How to Survive San Diego Comic-Con

Clip It: Each day, Jon Davis looks at the world of trailers, featurettes and clips and puts it all in perspective.

San Diego International Comic-Con is right around the corner! Pack your protein packs, your Megatron cosplay outfit, and your old Youngblood comics, cause it's time to get your geek on. But what to do? Where to go? How to fit in? I've been to Comic-Con ten times, and I'm the only expert you need to help you navigate the brackish waters of Hall H and the convention floor. Let's not waste any time. Here's how to survive the multimedia thrills of the Comic-Con experience. 

Take the Elevator – Let's say you are super thrilled to see Doctor Strange trailer.
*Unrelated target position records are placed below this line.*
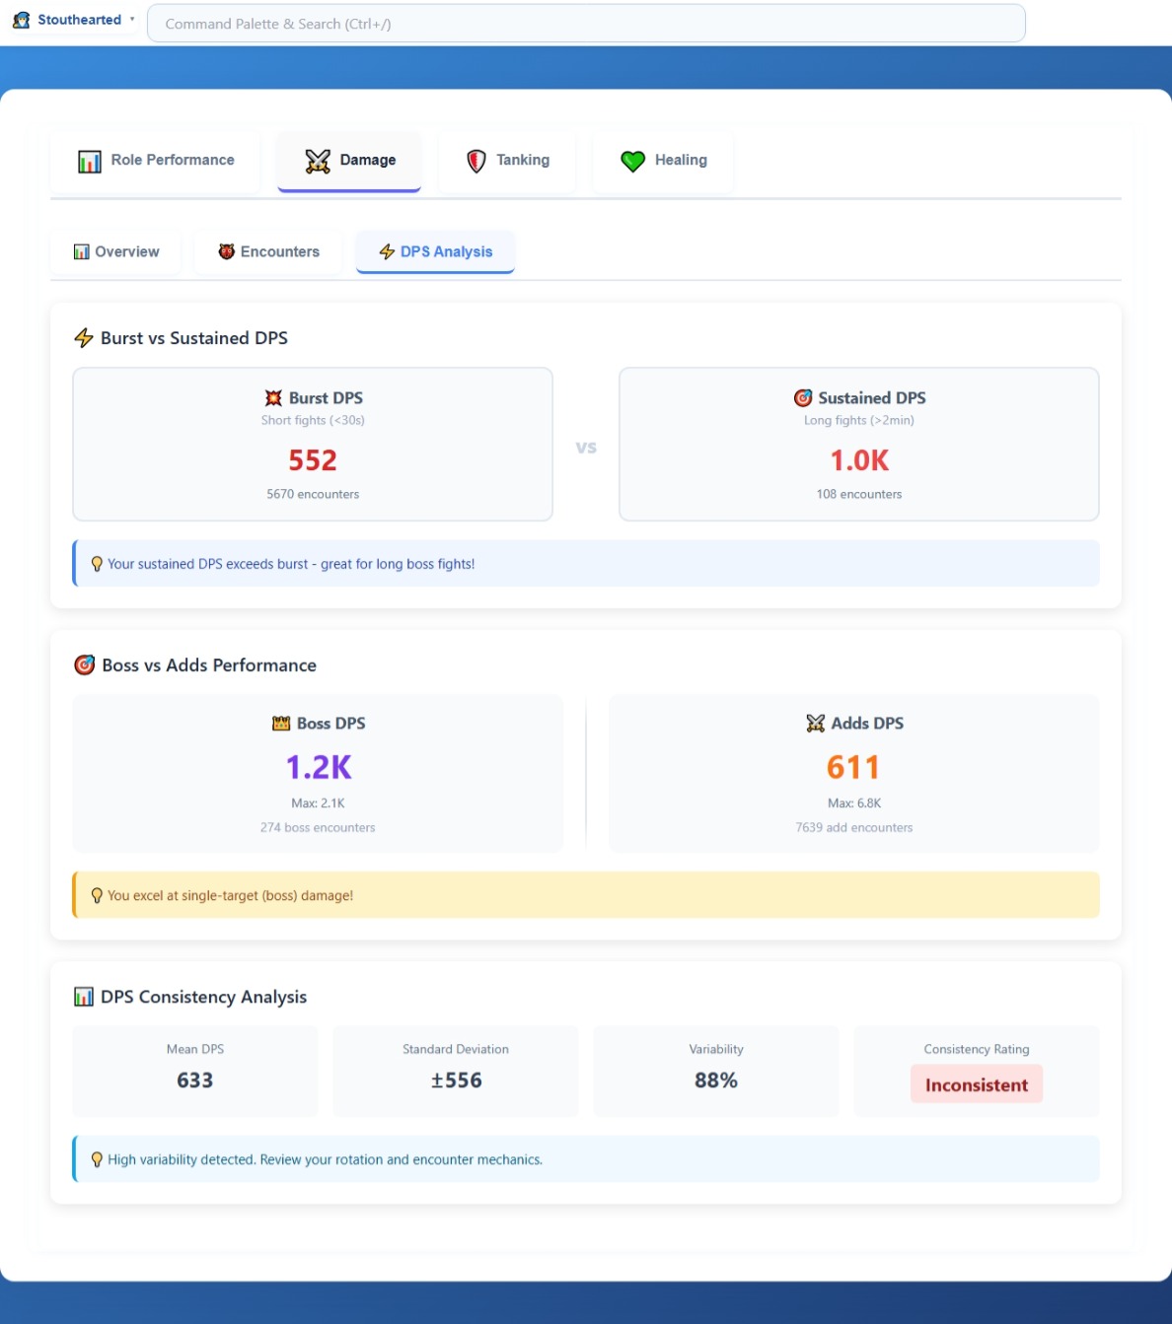Image resolution: width=1172 pixels, height=1324 pixels.
Task: Click the green heart Healing icon
Action: pyautogui.click(x=632, y=161)
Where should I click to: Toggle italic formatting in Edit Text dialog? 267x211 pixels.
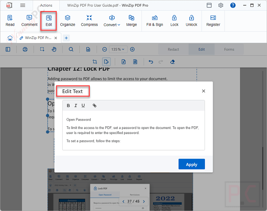[x=75, y=105]
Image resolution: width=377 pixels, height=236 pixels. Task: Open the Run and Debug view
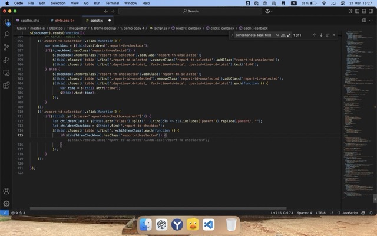6,60
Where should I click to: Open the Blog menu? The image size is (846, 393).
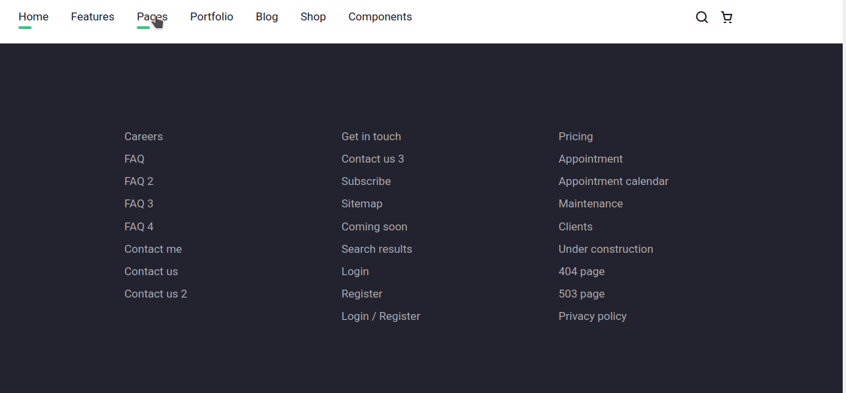(267, 17)
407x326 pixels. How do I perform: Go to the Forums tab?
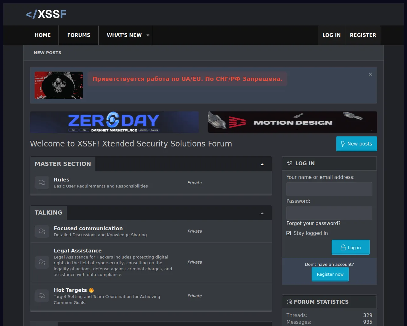[x=79, y=35]
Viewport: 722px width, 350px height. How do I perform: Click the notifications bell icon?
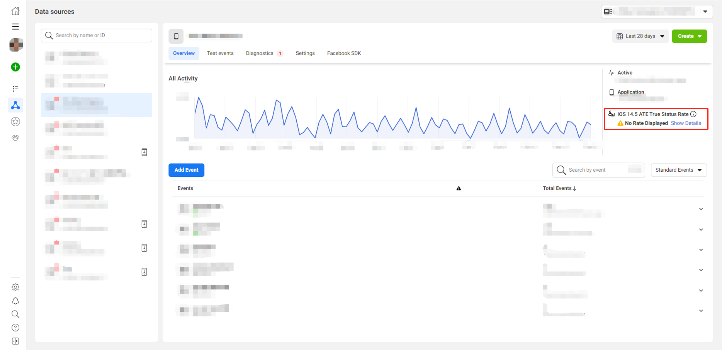[x=15, y=300]
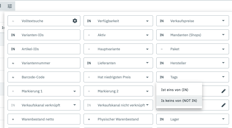Click the = operator beside Warenbestand netto
This screenshot has width=232, height=128.
click(x=13, y=119)
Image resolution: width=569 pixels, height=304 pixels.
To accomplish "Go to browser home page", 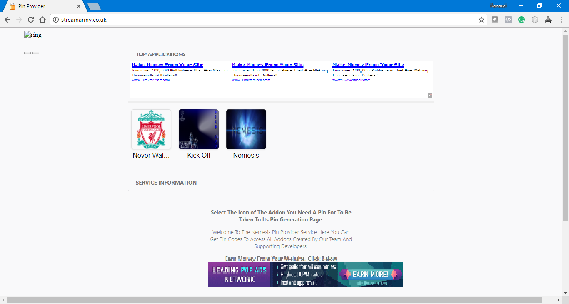I will (42, 20).
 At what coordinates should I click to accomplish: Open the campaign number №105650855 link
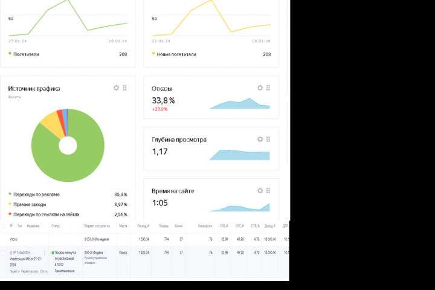pyautogui.click(x=22, y=253)
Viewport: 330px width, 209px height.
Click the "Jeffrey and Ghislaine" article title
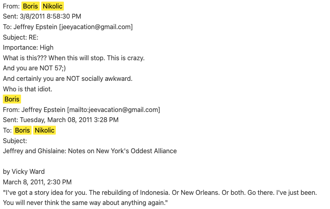(90, 151)
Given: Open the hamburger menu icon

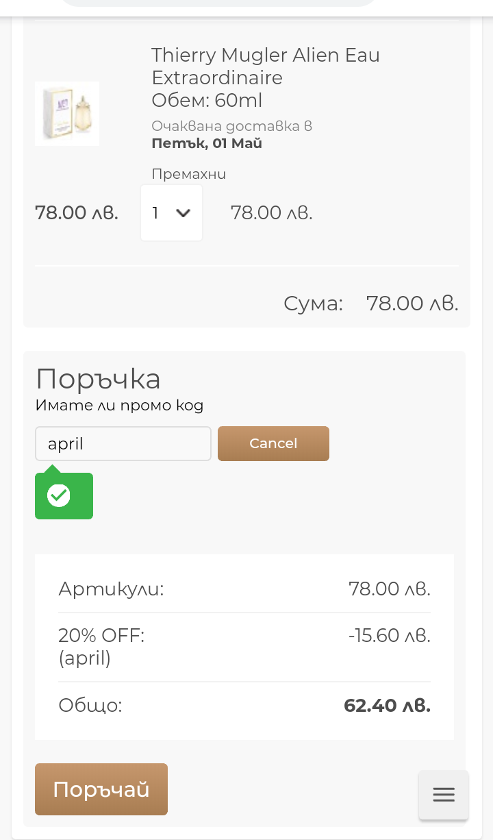Looking at the screenshot, I should click(x=444, y=794).
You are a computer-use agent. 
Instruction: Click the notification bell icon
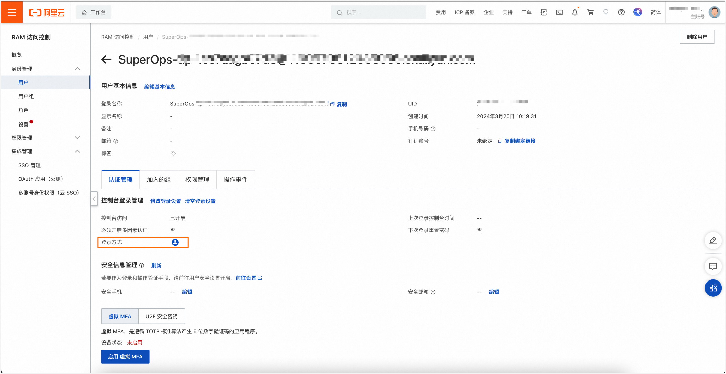coord(575,12)
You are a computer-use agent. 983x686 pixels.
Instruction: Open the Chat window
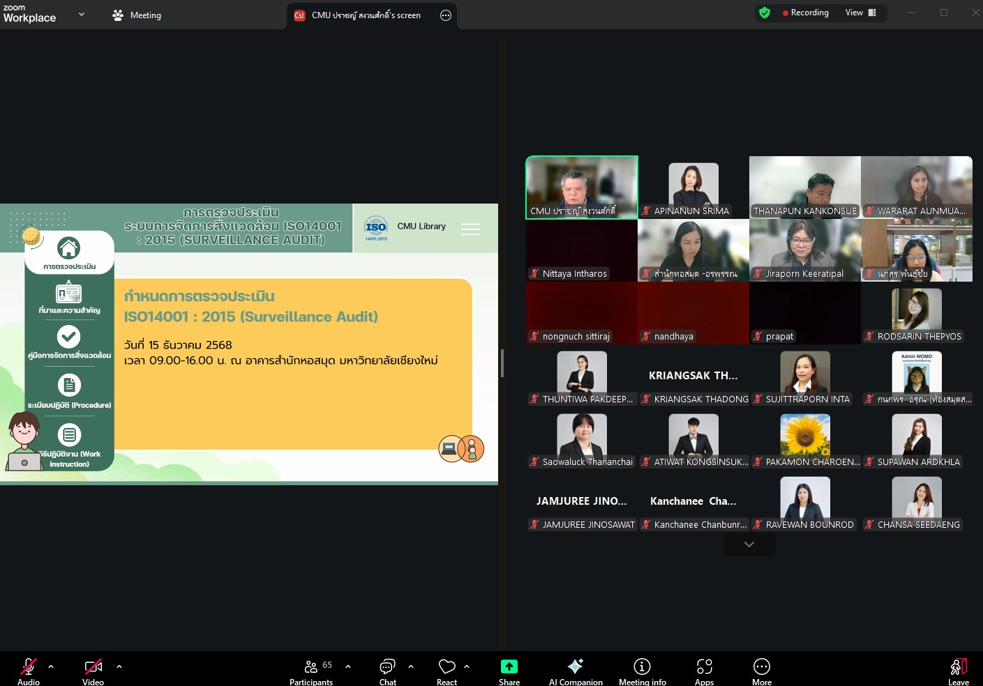(x=387, y=671)
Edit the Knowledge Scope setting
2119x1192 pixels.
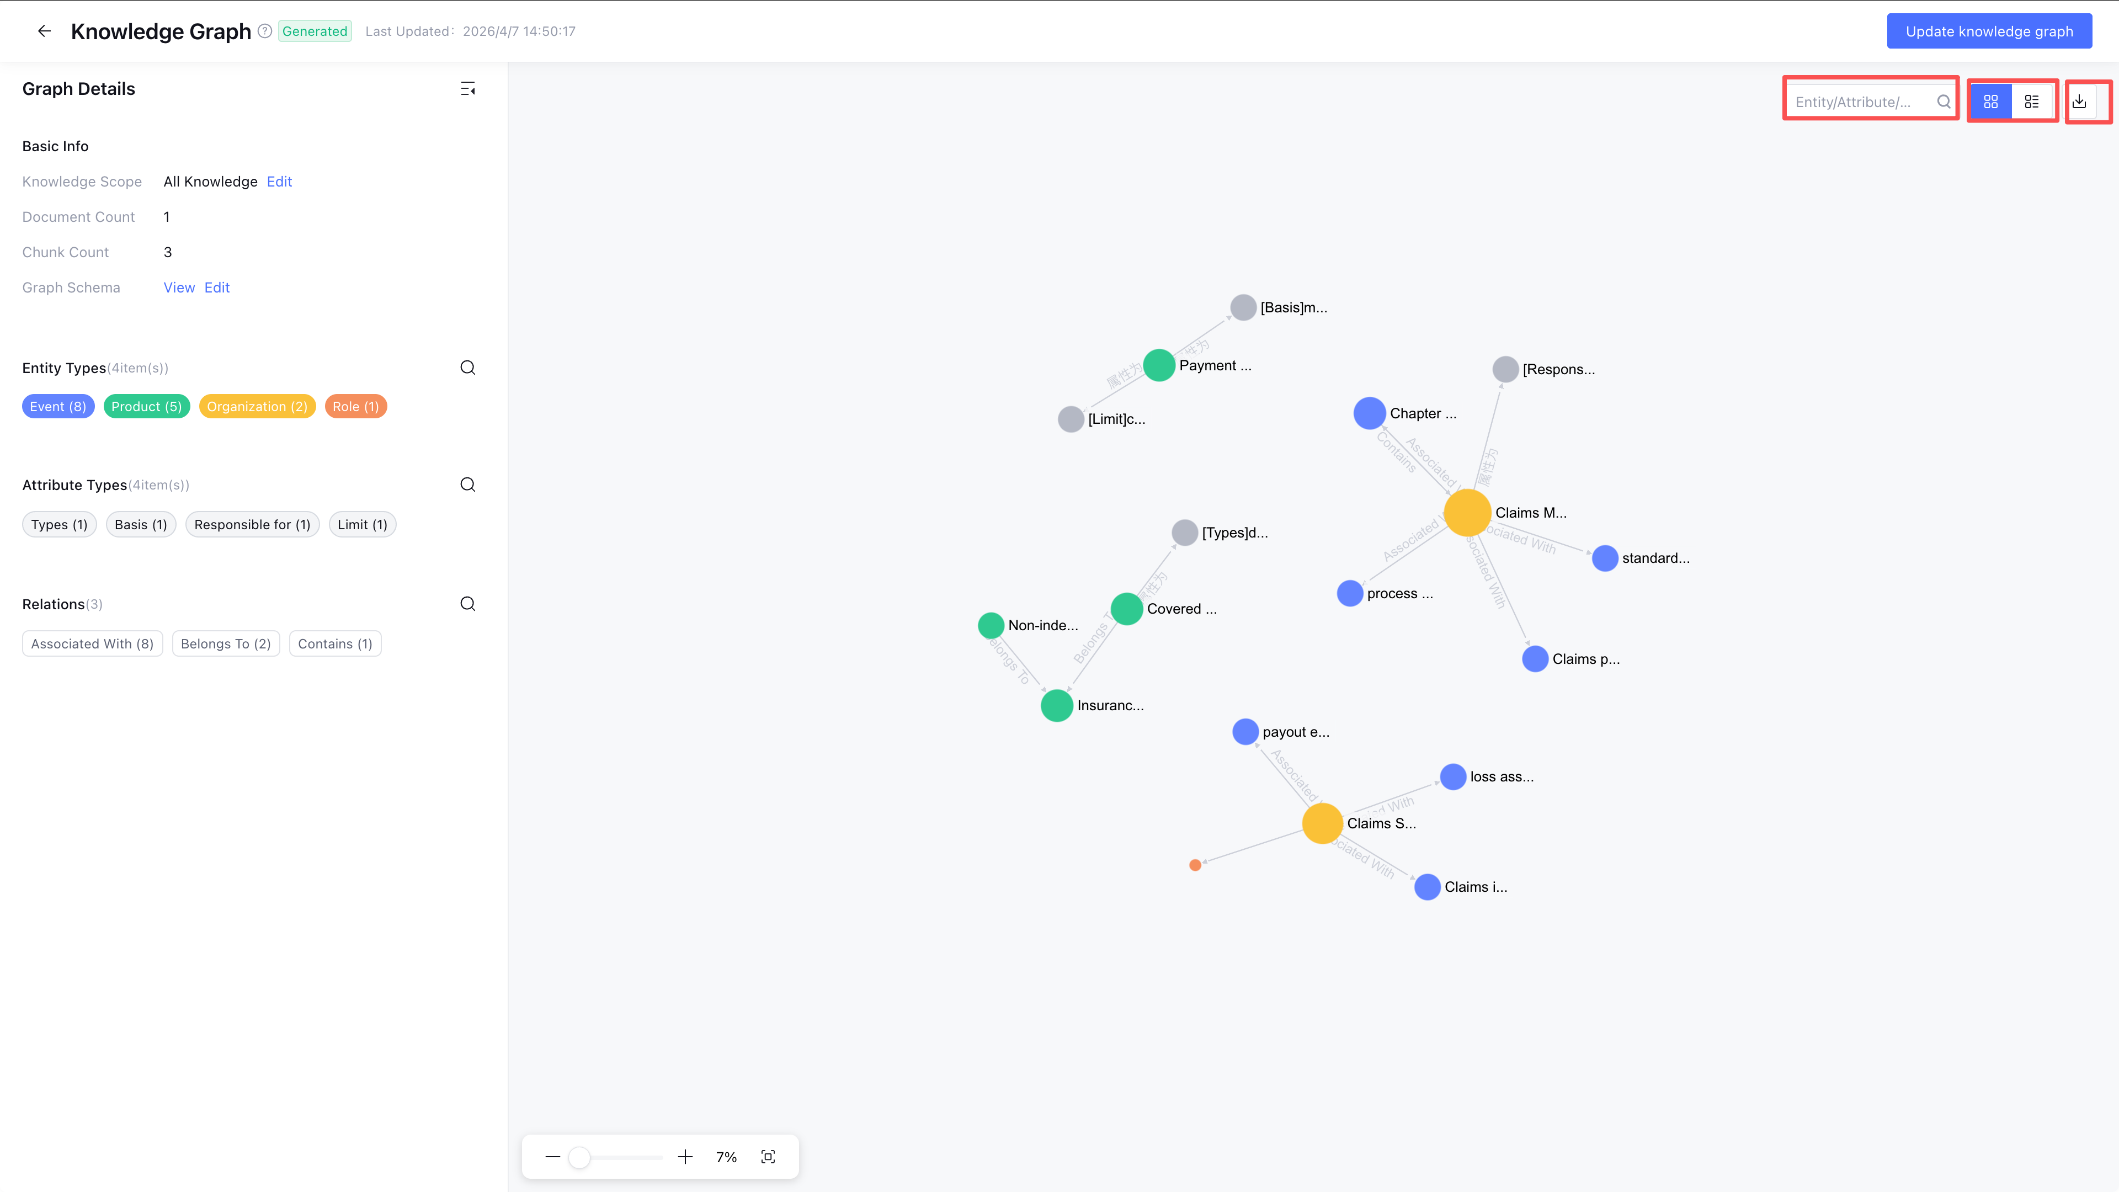pyautogui.click(x=279, y=182)
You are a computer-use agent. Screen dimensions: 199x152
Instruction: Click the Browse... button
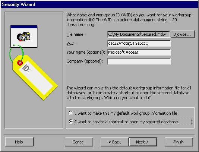click(x=182, y=34)
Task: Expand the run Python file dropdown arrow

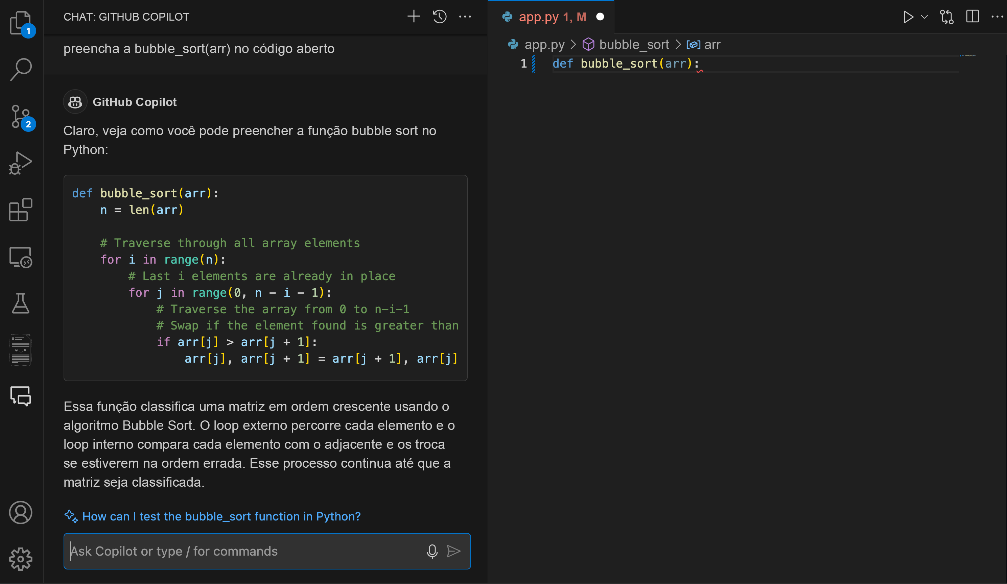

And lets's say the convention center is right outside your window. You want to go there. You want to go there so bad. Don't jump out the window. Unless you are on the first two floors, it's not worth the risk. The only leap of faith you should be taking is the the leap of faith that the Doctor Strange creative team will deliver the goods. 

Drink Liquids – Nobody can last longer than three days without water. San Diego Comic-Con lasts five days! We get it. You want to stock up on Becker action figures. You want to hobnob with George RR Martin at the CAA party. You want to learn everything you can about where CSI: Cyber is taking us next year (spoiler alert: anywhere it damn well wants). Don't die while doing all this. That dry mouth you have is a sign that your meds are working. And it's also a sign that you need to hydrate! 

Avoid Lighting Yourself on Fire – Even if Joss Whedon decides to revive Firefly, we can be excited without resorting to drastic measures. Put down the can of gasoline. Blow out the match. How are you going to find out what happens to the crew of Serenity if you aren't there to see it?

Don't Run into a Bus – like the advertisement on the downtown bus for the MacGyver reboot, do you? You're looking forward to that show. All of us are. Okay, not all of us but that's not important right now. What is important is not throwing yourself into that bus billboard, especially while the bus is moving. Believe me, it won't make the new MacGyver season come any faster. You have to wait like the rest of us. Calm yourself, Wolverine. Count to ten. Let the bus pass unmolested by you, the Comic-Con guest.

And that's all you need. I know it helped and I'm glad to be of service!